Portugal - continua sem ter estratégia de prevenção e combate à corrupção
Há leis, mas os meios são poucos e são geridos de forma desconexa. Não há, assim, uma gestão global do combate à corrupção perceptível pelo país. Um diagnóstico feito por especialistas que apontam caminhos.
A noção do quanto é prejudicial para a sociedade portuguesa o adiar da elaboração de uma estratégia de prevenção e combate da corrupção em Portugal e a constatação de que ela é inexistente são traços comuns na análise que é feita da situação do combate à corrupção por figuras diversas ouvidas pelo PÚBLICO, como o presidente do Conselho de Prevenção da Corrupção, Guilherme d’01iveira Martins, a directora do Departamento Central de Investigação e Acção Penal, Cândida Almeida, o presidente da Transparência e Integridade Associação Cívica, Luís de Sousa, o ex-ministro das Obras Públicas e ex-deputado João Cravinho e o deputado do PSD, presidente da comissão de Assuntos Constitucionais e antigo director da Polícia Judiciária, Fernando Negrão.
“Não há, nem houve nunca, uma estratégia de combate à corrupção”, garante Luís de Sousa, para quem o assunto tem sido conduzido de forma ziguezagueante. “Vão-se fazendo alterações legais e organizacionais, de acordo com o cumprimento de compromissos internacionais”, garante o responsável pela Transparência Internacional.
O próprio Guilherme d’Oliveira Martins reconhece a inexistência de estratégia, ao responder às perguntas do PÚBLICO por correio electrónico.

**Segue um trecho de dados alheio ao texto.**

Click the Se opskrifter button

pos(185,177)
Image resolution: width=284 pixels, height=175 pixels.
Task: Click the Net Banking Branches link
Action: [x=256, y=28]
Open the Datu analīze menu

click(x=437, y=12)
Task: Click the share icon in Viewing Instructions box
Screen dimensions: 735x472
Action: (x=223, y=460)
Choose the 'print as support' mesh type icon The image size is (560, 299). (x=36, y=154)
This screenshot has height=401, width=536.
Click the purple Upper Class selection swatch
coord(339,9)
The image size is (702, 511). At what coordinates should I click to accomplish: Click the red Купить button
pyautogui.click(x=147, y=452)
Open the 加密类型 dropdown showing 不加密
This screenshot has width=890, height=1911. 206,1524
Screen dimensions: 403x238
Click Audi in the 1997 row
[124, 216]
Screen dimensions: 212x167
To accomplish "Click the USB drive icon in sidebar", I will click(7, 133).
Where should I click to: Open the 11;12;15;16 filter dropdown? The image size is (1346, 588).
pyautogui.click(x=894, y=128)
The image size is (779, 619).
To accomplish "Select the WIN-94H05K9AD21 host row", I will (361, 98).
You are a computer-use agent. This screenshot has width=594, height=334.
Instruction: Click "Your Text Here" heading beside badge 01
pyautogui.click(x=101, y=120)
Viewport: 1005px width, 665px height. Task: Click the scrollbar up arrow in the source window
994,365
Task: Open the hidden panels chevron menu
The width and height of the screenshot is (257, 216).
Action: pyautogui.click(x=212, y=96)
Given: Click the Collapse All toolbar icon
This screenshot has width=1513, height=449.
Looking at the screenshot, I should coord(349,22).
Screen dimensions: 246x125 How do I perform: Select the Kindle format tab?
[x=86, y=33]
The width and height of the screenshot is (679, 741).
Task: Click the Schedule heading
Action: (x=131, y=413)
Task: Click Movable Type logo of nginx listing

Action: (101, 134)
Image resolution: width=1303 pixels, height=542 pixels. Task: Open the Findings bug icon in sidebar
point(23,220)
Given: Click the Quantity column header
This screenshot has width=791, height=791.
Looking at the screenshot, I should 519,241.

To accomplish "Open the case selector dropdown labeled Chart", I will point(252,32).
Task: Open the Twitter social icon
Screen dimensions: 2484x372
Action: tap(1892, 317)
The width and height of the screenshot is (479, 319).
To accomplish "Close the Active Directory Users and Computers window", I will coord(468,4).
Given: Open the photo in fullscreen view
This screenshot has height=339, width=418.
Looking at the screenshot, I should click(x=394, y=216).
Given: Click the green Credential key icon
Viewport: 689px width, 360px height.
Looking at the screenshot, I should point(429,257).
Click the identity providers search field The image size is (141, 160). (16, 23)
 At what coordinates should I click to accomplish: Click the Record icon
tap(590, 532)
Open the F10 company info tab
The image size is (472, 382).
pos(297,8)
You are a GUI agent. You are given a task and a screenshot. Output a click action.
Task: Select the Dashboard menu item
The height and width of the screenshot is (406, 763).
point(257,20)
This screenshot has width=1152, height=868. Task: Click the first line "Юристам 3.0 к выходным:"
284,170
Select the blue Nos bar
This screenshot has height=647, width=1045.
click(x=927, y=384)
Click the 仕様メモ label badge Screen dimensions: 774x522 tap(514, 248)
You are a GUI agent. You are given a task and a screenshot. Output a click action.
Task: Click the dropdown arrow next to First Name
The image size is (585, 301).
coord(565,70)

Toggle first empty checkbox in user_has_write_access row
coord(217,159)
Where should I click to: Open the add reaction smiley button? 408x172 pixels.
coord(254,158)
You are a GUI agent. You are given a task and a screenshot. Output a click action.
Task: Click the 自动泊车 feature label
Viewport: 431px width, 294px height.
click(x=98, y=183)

O presidente do Conselho de Prevenção da Corrupção afirma que é, “de facto, necessário definir uma estratégia global na qual a prevenção tem de desempenhar um papel relevante”. Guilherme d’Oliveira Martins defende que “as recomendações do Greco [grupo de trabalho formado por alguns Estados contra a corrupção] deverão ser seguidas com cada vez maior exigência”. E avança mesmo que é necessário ter em conta questões como “os paraísos fiscais”, um problema que “tem de ser seguido com grande atenção, em especial no tocante à tributação, que deve ser agravada para desincentivar claramente a utilização de movimentos para off-shores”.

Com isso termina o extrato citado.